It’s strange, isn’t it, how little space we make for thinking in the places that depend most on our ability to think clearly?
Time spent reading, reflecting, analyzing, and planning has somehow become the enemy of productivity in modern professional culture. We’ve romanticized the busy calendar, the rapid response, the high-output, always-on worker. But what gets quietly erased in this glorification of motion is the quality of the mind behind the movement.
I’ve lost count of how many professionals, in recent years, have told me with a sigh that they simply don’t have time to read. Or to write. Or to reflect. They’re too busy working. But that raises two questions. First, why is this time only being sought within the boundaries of work hours? And more importantly, how is deep reading, contemplation, or structured reflection not considered part of the work in the first place?
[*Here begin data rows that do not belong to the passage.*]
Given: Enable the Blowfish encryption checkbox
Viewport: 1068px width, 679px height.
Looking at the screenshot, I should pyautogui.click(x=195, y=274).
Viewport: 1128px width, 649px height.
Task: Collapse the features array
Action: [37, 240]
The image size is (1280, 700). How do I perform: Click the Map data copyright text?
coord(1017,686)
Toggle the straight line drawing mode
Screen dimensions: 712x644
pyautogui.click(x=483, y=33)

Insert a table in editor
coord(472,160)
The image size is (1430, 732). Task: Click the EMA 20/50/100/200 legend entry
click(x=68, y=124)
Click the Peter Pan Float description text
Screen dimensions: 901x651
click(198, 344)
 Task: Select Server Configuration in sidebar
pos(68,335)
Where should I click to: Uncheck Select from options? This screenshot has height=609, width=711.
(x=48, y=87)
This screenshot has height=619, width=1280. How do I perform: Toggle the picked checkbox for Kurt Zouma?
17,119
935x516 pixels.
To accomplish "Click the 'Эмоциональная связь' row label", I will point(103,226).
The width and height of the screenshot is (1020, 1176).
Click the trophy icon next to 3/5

This is the puzzle that continues to frustrate me. Why do we treat thinking as something extra? Why is it acceptable – even expected – for leaders and professionals to spend entire weeks reacting, responding, and executing, without ever pausing to consider what they’re doing or why? We’ve inherited a work culture obsessed with velocity but allergic to insight.
We’ve built a system where the appearance of productivity often wins out over actual clarity. A system where being seen typing furiously at your desk is more validated than being seen quietly staring out the window with a book in your hand.
But here’s the thing: the best work usually doesn’t come from constant motion. It comes from thoughtful action. From people who have spent time understanding the terrain before running into it. From those who’ve taken a beat to step back and look for patterns, to design better systems, to read and learn and grow in their judgment. That’s not downtime. That’s the upgrade.
It’s no wonder so many teams feel stuck in a cycle of shallow decision-making. When there’s no pause, no space for synthesis, no time to examine context – then of course people default to what they’ve done before. And when every hour must be justifiable through outputs, it becomes risky to take the kind of time required to become truly insightful.
But this isn’t just a time management issue. It’s a values issue.
What we reward, what we model, what we make visible in our organizations signals what we believe to be valuable. If reflection and learning are seen as extracurricular – something to be squeezed in on weekends or late at night – then we’ve quietly decided that better thinking isn’t worth prioritizing. We’ve decided that immediate activity is always more valuable than cumulative understanding.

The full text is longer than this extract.